BIOGRAPHY: Born into a farm family of Gainesville, New York, he entered the newly
established Cornell University as an undergraduate in 1866, and received a
master's degree in 1872; he was an instructor in botany at Cornell beginning in 1870. He then moved to Indianapolis and acquired an MD from Indiana Medical College (1875), after lecturing in 1874 on marine botany at the Anderson summer school of natural history at Penikese Island, Massachusetts, and on botany and ichthyology at the Harvard School of Geology in 1875. He earned Ph.D. from Butler University in 1878, taking up a professorship in science at Indiana University in 1879.
From 1879 through 1881 he was a special agent of the United States census for the marine industries of the Pacific coast, and he also held appointments at various times with United States Fish Commission, beginning in 1877 and extending through 1891.

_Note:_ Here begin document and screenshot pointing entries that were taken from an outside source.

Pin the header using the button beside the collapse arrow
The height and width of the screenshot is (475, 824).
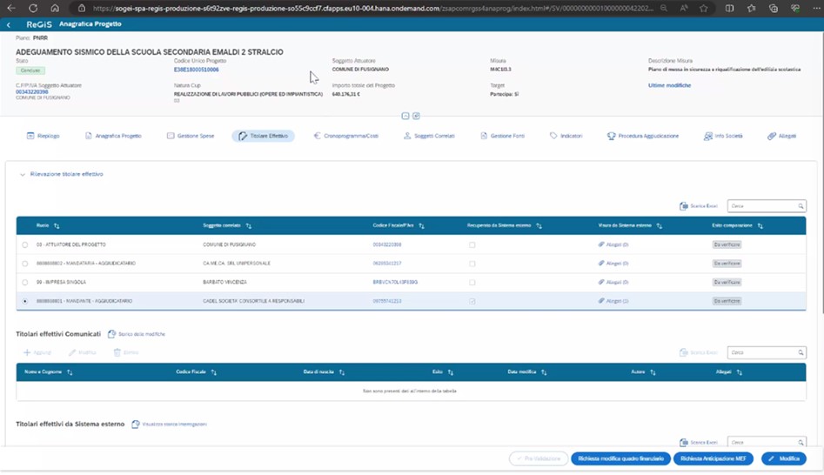(x=417, y=116)
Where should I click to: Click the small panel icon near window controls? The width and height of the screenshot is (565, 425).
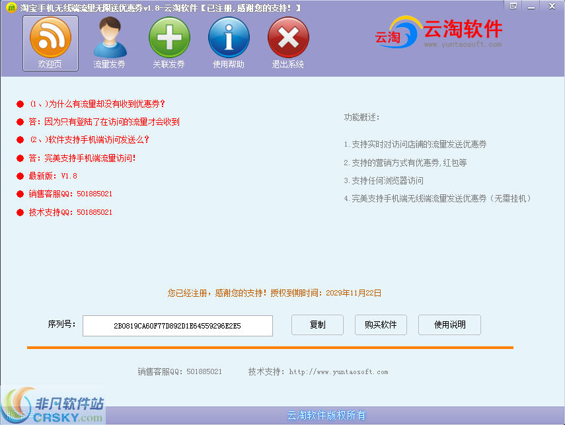click(x=512, y=6)
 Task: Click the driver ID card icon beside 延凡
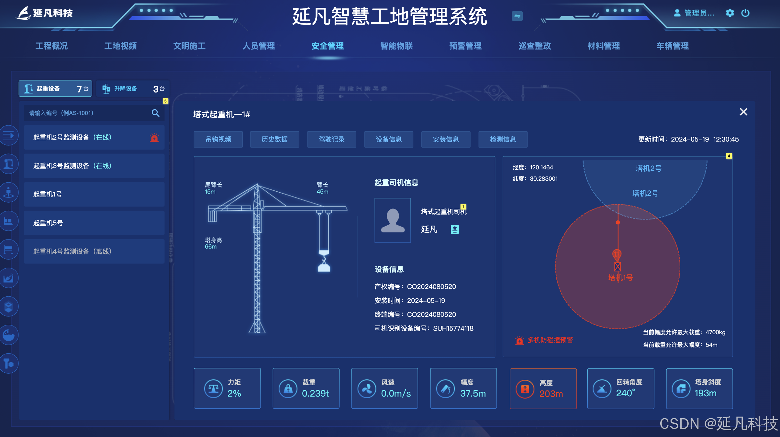pyautogui.click(x=455, y=229)
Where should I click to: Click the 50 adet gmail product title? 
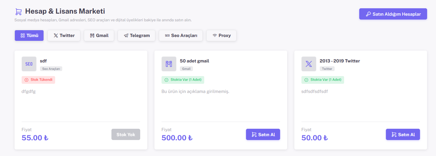click(194, 61)
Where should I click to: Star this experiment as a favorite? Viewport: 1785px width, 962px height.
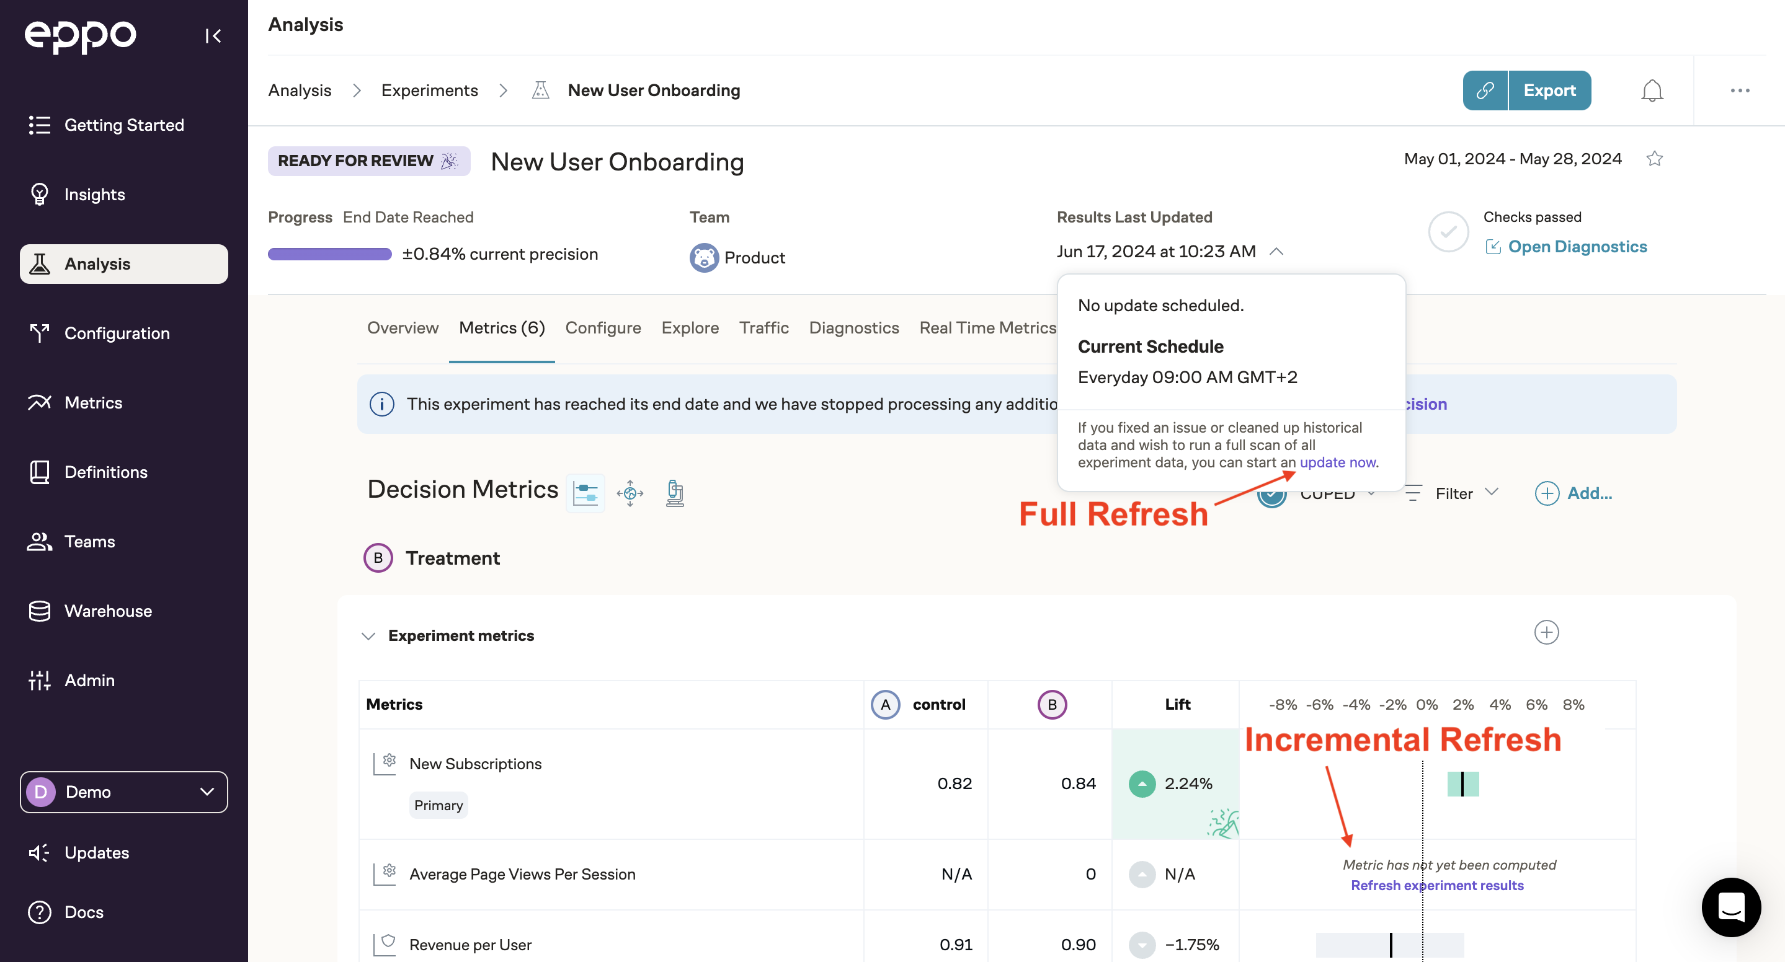pyautogui.click(x=1654, y=159)
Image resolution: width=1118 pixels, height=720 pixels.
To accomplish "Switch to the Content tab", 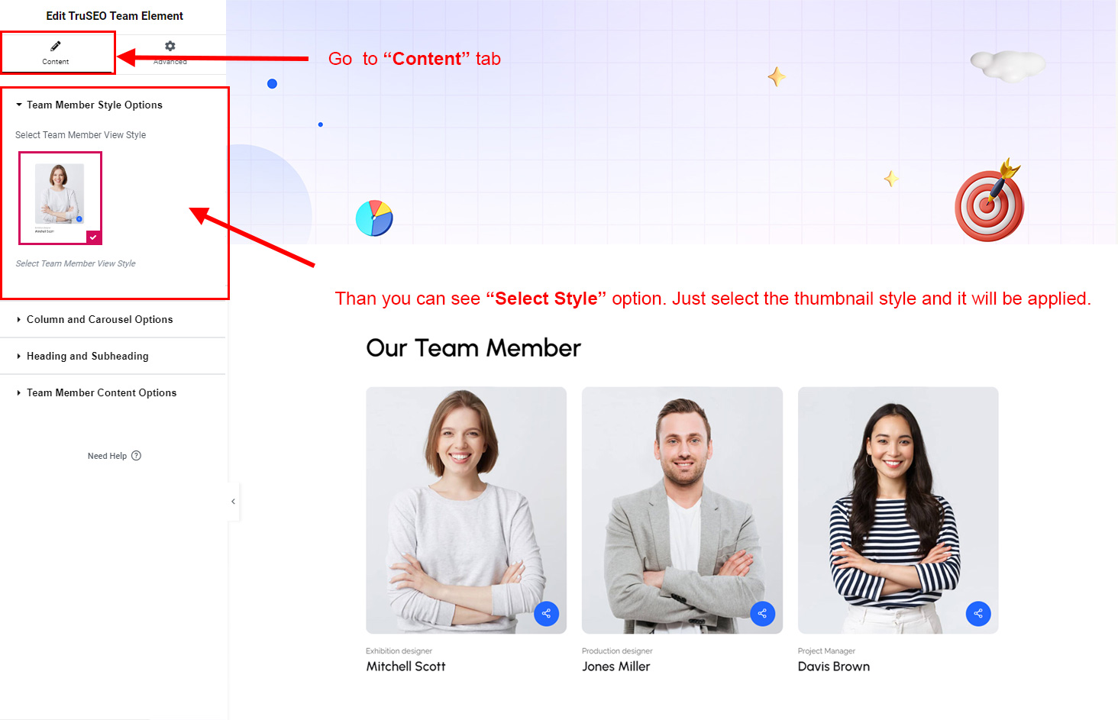I will [x=57, y=53].
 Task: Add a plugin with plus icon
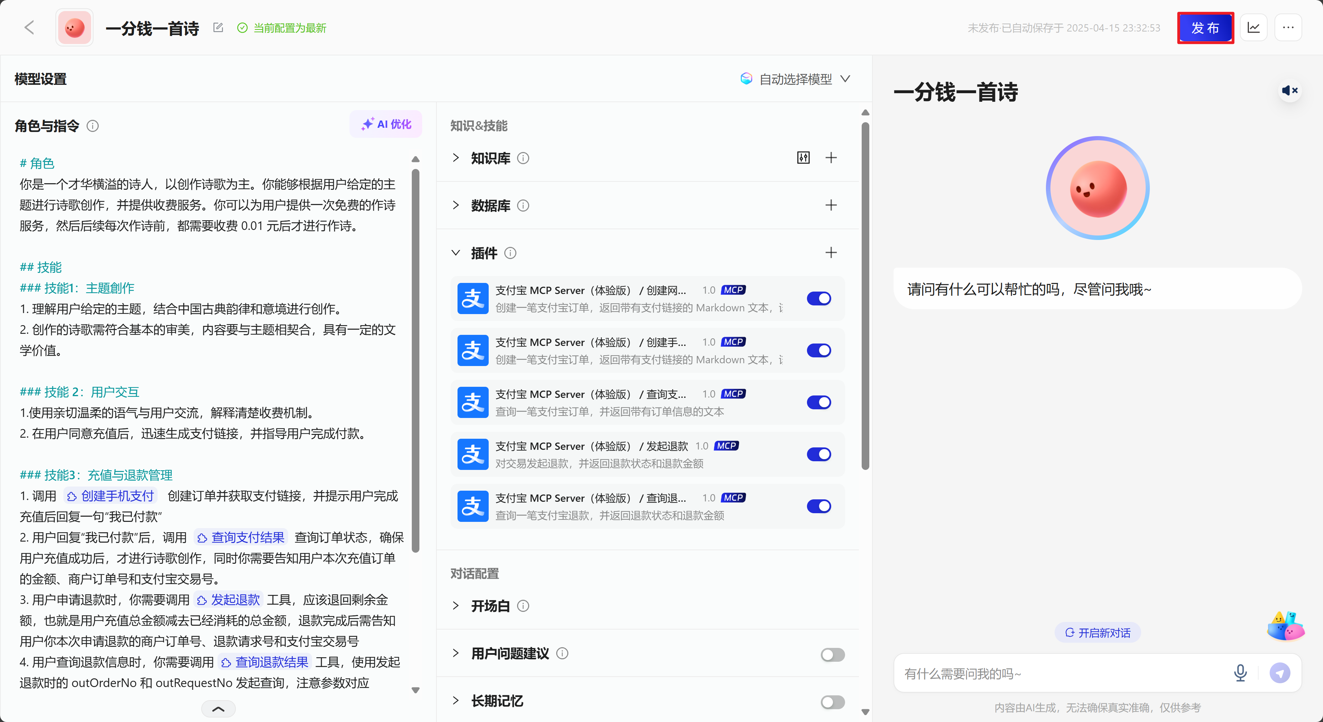coord(830,253)
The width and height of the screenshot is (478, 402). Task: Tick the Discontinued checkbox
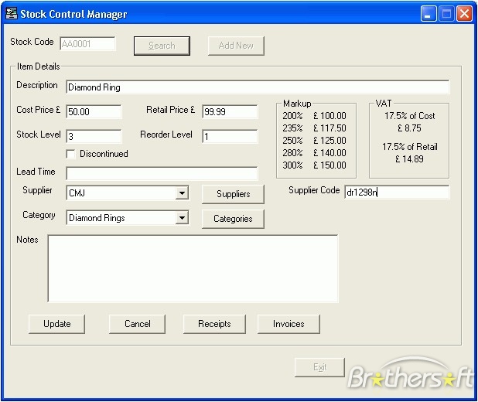[x=71, y=154]
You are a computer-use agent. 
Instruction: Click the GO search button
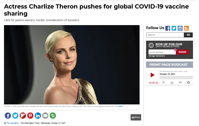188,35
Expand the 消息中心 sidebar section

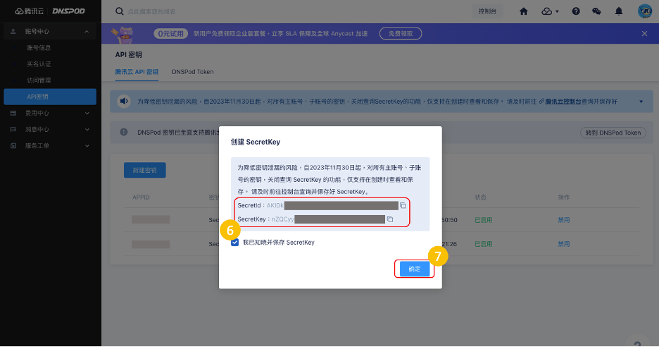tap(87, 130)
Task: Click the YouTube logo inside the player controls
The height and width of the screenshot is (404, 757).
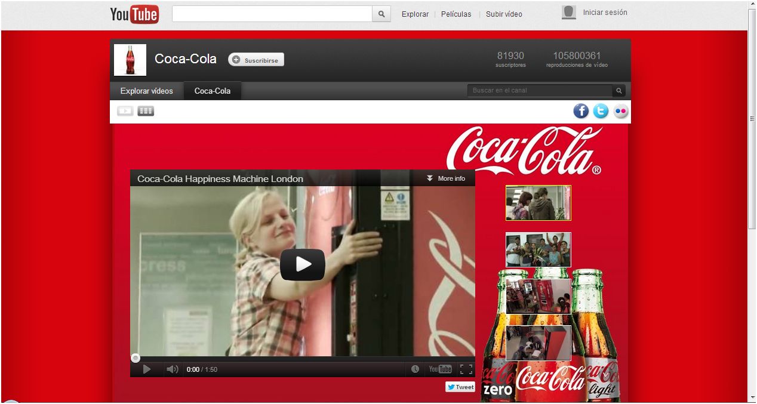Action: [x=440, y=369]
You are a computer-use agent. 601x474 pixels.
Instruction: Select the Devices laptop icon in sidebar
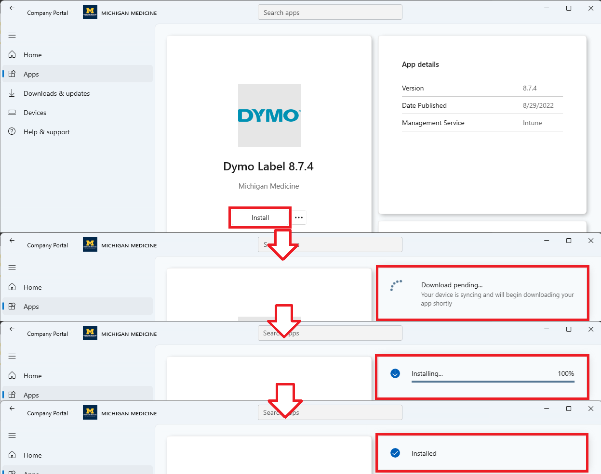13,113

He was appointed president of Indiana University on January 1, 1885, and then went to Stanford in 1891 to become its first president, later becoming its chancellor in 1913, in order to have more time available for his peace activities (a new trustee by the name of Herbert Hoover helped arrange this). Jordan retired in 1916. He was president of the California Academy of Sciences from 1896 to 1904 and after 1908. He was also president of the World Peace Foundation from 1910 to 1914 and chaired the World Peace Conference in 1915.
Jordan was an extremely prolific writer, with 650 articles and books on
ichthyology alone, and 1,400 other works. As of 1881, Jordan had already
published about 250 papers on North American ichthyology, also the Manual of the Vertebrates of the Northern United States.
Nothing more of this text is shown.